◆ **Given exercise**: Copy out each of the rows below word for word, without changing anything.

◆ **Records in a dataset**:
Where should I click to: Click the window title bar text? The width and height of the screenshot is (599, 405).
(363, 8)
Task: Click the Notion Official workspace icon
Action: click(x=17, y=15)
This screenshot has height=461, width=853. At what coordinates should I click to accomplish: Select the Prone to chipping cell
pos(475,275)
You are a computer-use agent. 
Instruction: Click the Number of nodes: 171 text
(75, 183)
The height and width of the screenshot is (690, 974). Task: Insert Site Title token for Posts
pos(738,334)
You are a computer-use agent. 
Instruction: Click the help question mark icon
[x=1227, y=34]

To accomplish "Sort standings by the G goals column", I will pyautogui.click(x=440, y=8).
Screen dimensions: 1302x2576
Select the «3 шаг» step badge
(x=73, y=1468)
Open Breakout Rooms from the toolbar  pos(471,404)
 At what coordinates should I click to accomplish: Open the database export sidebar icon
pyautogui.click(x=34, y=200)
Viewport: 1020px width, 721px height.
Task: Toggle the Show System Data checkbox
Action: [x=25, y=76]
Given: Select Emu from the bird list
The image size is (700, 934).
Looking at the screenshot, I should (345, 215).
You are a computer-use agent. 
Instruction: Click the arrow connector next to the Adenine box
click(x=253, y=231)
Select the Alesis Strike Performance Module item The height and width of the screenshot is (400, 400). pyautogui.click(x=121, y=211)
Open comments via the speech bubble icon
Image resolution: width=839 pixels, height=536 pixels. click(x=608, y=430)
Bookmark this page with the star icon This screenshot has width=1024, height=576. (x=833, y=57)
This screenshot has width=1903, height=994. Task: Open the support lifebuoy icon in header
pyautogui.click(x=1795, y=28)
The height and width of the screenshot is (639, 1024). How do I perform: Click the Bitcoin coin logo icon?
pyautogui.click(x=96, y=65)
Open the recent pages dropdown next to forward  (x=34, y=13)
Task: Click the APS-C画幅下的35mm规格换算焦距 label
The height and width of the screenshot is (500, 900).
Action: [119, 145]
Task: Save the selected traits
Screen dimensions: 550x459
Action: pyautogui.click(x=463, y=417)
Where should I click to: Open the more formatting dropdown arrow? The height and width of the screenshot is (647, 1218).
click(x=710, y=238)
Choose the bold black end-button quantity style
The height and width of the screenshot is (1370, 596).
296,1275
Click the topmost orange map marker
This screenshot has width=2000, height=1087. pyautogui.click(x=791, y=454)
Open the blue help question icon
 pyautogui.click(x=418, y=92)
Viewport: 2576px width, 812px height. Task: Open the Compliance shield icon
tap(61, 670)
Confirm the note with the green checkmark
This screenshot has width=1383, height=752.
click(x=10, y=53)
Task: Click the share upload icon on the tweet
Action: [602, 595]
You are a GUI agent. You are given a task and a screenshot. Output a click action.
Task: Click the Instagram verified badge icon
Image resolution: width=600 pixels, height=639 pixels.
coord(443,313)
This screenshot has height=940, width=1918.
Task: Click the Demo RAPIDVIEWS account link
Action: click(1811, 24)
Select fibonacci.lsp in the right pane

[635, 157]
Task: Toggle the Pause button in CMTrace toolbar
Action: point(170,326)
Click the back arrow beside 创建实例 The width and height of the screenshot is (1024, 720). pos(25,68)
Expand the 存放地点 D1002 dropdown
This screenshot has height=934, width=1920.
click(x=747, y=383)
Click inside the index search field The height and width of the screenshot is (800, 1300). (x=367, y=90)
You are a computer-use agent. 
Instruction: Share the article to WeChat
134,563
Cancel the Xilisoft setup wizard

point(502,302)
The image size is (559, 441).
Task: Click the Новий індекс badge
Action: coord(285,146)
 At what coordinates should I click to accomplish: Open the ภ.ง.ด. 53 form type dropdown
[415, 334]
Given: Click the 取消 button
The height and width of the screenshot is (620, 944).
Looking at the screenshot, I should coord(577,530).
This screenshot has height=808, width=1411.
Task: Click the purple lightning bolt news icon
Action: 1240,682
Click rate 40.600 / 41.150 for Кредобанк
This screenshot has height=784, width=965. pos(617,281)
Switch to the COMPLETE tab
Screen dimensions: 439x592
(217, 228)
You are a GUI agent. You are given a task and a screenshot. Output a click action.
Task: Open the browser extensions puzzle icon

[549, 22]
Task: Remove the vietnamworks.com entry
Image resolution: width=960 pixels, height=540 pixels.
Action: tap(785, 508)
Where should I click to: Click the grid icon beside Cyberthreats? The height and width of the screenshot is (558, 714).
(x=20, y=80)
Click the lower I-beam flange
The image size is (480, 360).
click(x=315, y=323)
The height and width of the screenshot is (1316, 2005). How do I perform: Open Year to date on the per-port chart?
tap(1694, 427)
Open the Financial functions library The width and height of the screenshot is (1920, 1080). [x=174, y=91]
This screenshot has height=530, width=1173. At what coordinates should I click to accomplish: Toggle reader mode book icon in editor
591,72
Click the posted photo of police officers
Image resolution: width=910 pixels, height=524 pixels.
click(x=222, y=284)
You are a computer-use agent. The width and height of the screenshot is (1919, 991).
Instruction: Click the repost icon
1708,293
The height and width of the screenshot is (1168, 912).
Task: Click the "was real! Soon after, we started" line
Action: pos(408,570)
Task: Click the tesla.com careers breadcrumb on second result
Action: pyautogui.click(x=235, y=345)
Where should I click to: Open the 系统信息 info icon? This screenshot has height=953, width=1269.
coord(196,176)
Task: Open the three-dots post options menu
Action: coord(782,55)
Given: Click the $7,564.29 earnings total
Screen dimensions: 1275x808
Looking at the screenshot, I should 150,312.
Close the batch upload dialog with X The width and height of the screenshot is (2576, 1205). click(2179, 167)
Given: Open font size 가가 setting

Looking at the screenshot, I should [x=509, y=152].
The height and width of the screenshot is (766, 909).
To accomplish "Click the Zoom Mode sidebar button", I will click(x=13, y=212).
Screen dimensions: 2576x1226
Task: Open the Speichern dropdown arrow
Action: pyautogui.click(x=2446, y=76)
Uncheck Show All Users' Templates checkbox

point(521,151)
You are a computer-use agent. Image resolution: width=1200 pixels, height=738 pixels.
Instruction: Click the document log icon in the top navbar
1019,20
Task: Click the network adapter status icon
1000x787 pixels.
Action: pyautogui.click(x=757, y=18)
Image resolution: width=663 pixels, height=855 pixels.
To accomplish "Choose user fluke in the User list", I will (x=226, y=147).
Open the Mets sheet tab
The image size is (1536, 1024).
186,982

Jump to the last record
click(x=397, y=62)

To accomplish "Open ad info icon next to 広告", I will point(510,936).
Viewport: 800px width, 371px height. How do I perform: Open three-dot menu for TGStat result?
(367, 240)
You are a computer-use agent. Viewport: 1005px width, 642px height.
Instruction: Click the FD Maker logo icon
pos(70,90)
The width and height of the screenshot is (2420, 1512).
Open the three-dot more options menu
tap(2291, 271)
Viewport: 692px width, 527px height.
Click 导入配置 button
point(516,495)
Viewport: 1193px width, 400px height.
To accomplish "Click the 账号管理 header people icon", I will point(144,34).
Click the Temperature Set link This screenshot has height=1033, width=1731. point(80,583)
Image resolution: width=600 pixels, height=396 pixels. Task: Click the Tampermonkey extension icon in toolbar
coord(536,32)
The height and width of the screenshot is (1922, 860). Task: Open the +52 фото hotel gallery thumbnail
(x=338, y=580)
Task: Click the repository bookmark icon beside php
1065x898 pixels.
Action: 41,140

◆ **Expected output**:
Where should I click to: Click the window title bar text? The width and height of the screenshot is (599, 405).
(363, 8)
Task: Click the Notion Official workspace icon
Action: click(x=17, y=15)
This screenshot has height=461, width=853. At what coordinates should I click to accomplish: Select the Prone to chipping cell
pos(475,275)
You are a computer-use agent. 
Instruction: Click the Number of nodes: 171 text
(75, 183)
The height and width of the screenshot is (690, 974). Task: Insert Site Title token for Posts
pos(738,334)
You are a computer-use agent. 
Instruction: Click the help question mark icon
[x=1227, y=34]

To accomplish "Sort standings by the G goals column", I will pyautogui.click(x=440, y=8).
Screen dimensions: 1302x2576
Select the «3 шаг» step badge
(x=73, y=1468)
Open Breakout Rooms from the toolbar  pos(471,404)
 At what coordinates should I click to accomplish: Open the database export sidebar icon
pyautogui.click(x=34, y=200)
Viewport: 1020px width, 721px height.
Task: Toggle the Show System Data checkbox
Action: [x=25, y=76]
Given: Select Emu from the bird list
The image size is (700, 934).
Looking at the screenshot, I should (345, 215).
You are a computer-use agent. 
Instruction: Click the arrow connector next to the Adenine box
click(x=253, y=231)
Select the Alesis Strike Performance Module item The height and width of the screenshot is (400, 400). pyautogui.click(x=121, y=211)
Open comments via the speech bubble icon
Image resolution: width=839 pixels, height=536 pixels. click(x=608, y=430)
Bookmark this page with the star icon This screenshot has width=1024, height=576. (x=833, y=57)
This screenshot has width=1903, height=994. Task: Open the support lifebuoy icon in header
pyautogui.click(x=1795, y=28)
The height and width of the screenshot is (639, 1024). How do I perform: Click the Bitcoin coin logo icon?
pyautogui.click(x=96, y=65)
Open the recent pages dropdown next to forward  (x=34, y=13)
Task: Click the APS-C画幅下的35mm规格换算焦距 label
The height and width of the screenshot is (500, 900).
Action: [119, 145]
Task: Save the selected traits
Screen dimensions: 550x459
Action: pyautogui.click(x=463, y=417)
Where should I click to: Open the more formatting dropdown arrow? The height and width of the screenshot is (647, 1218).
click(x=710, y=238)
Choose the bold black end-button quantity style
The height and width of the screenshot is (1370, 596).
296,1275
Click the topmost orange map marker
This screenshot has width=2000, height=1087. pyautogui.click(x=791, y=454)
Open the blue help question icon
 pyautogui.click(x=418, y=92)
Viewport: 2576px width, 812px height. Task: Open the Compliance shield icon
tap(61, 670)
Confirm the note with the green checkmark
This screenshot has width=1383, height=752.
click(x=10, y=53)
Task: Click the share upload icon on the tweet
Action: [602, 595]
You are a GUI agent. You are given a task and a screenshot. Output a click action.
Task: Click the Instagram verified badge icon
Image resolution: width=600 pixels, height=639 pixels.
coord(443,313)
This screenshot has height=940, width=1918.
Task: Click the Demo RAPIDVIEWS account link
Action: click(1811, 24)
Select fibonacci.lsp in the right pane

[635, 157]
Task: Toggle the Pause button in CMTrace toolbar
Action: point(170,326)
Click the back arrow beside 创建实例 The width and height of the screenshot is (1024, 720). pos(25,68)
Expand the 存放地点 D1002 dropdown
This screenshot has height=934, width=1920.
click(x=747, y=383)
Click inside the index search field The height and width of the screenshot is (800, 1300). (x=367, y=90)
You are a computer-use agent. 
Instruction: Share the article to WeChat
134,563
Cancel the Xilisoft setup wizard

point(502,302)
The image size is (559, 441).
Task: Click the Новий індекс badge
Action: coord(285,146)
 At what coordinates should I click to accomplish: Open the ภ.ง.ด. 53 form type dropdown
[415, 334]
Given: Click the 取消 button
The height and width of the screenshot is (620, 944).
Looking at the screenshot, I should coord(577,530).
This screenshot has height=808, width=1411.
Task: Click the purple lightning bolt news icon
Action: 1240,682
Click rate 40.600 / 41.150 for Кредобанк
This screenshot has height=784, width=965. pos(617,281)
Switch to the COMPLETE tab
Screen dimensions: 439x592
(217, 228)
You are a GUI agent. You are given a task and a screenshot. Output a click action.
Task: Open the browser extensions puzzle icon

[549, 22]
Task: Remove the vietnamworks.com entry
Image resolution: width=960 pixels, height=540 pixels.
Action: tap(785, 508)
Where should I click to: Click the grid icon beside Cyberthreats? The height and width of the screenshot is (558, 714).
(x=20, y=80)
Click the lower I-beam flange
The image size is (480, 360).
click(x=315, y=323)
The height and width of the screenshot is (1316, 2005). How do I perform: Open Year to date on the per-port chart?
tap(1694, 427)
Open the Financial functions library The width and height of the screenshot is (1920, 1080). [x=174, y=91]
This screenshot has height=530, width=1173. At what coordinates should I click to accomplish: Toggle reader mode book icon in editor
591,72
Click the posted photo of police officers
Image resolution: width=910 pixels, height=524 pixels.
click(x=222, y=284)
You are a computer-use agent. The width and height of the screenshot is (1919, 991).
Instruction: Click the repost icon
1708,293
The height and width of the screenshot is (1168, 912).
Task: Click the "was real! Soon after, we started" line
Action: pos(408,570)
Task: Click the tesla.com careers breadcrumb on second result
Action: pyautogui.click(x=235, y=345)
Where should I click to: Open the 系统信息 info icon? This screenshot has height=953, width=1269.
coord(196,176)
Task: Open the three-dots post options menu
Action: coord(782,55)
Given: Click the $7,564.29 earnings total
Screen dimensions: 1275x808
Looking at the screenshot, I should 150,312.
Close the batch upload dialog with X The width and height of the screenshot is (2576, 1205). click(2179, 167)
Given: Open font size 가가 setting

Looking at the screenshot, I should [x=509, y=152].
The height and width of the screenshot is (766, 909).
To accomplish "Click the Zoom Mode sidebar button", I will click(x=13, y=212).
Screen dimensions: 2576x1226
Task: Open the Speichern dropdown arrow
Action: pyautogui.click(x=2446, y=76)
Uncheck Show All Users' Templates checkbox

point(521,151)
You are a computer-use agent. Image resolution: width=1200 pixels, height=738 pixels.
Instruction: Click the document log icon in the top navbar
1019,20
Task: Click the network adapter status icon
1000x787 pixels.
Action: pyautogui.click(x=757, y=18)
Image resolution: width=663 pixels, height=855 pixels.
To accomplish "Choose user fluke in the User list", I will (x=226, y=147).
Open the Mets sheet tab
The image size is (1536, 1024).
186,982

Jump to the last record
click(x=397, y=62)

To accomplish "Open ad info icon next to 広告", I will point(510,936).
Viewport: 800px width, 371px height. How do I perform: Open three-dot menu for TGStat result?
(367, 240)
You are a computer-use agent. Viewport: 1005px width, 642px height.
Instruction: Click the FD Maker logo icon
pos(70,90)
The width and height of the screenshot is (2420, 1512).
Open the three-dot more options menu
tap(2291, 271)
Viewport: 692px width, 527px height.
Click 导入配置 button
point(516,495)
Viewport: 1193px width, 400px height.
To accomplish "Click the 账号管理 header people icon", I will point(144,34).
Click the Temperature Set link This screenshot has height=1033, width=1731. point(80,583)
Image resolution: width=600 pixels, height=396 pixels. Task: Click the Tampermonkey extension icon in toolbar
coord(536,32)
The height and width of the screenshot is (1922, 860). Task: Open the +52 фото hotel gallery thumbnail
(x=338, y=580)
Task: Click the repository bookmark icon beside php
1065x898 pixels.
Action: 41,140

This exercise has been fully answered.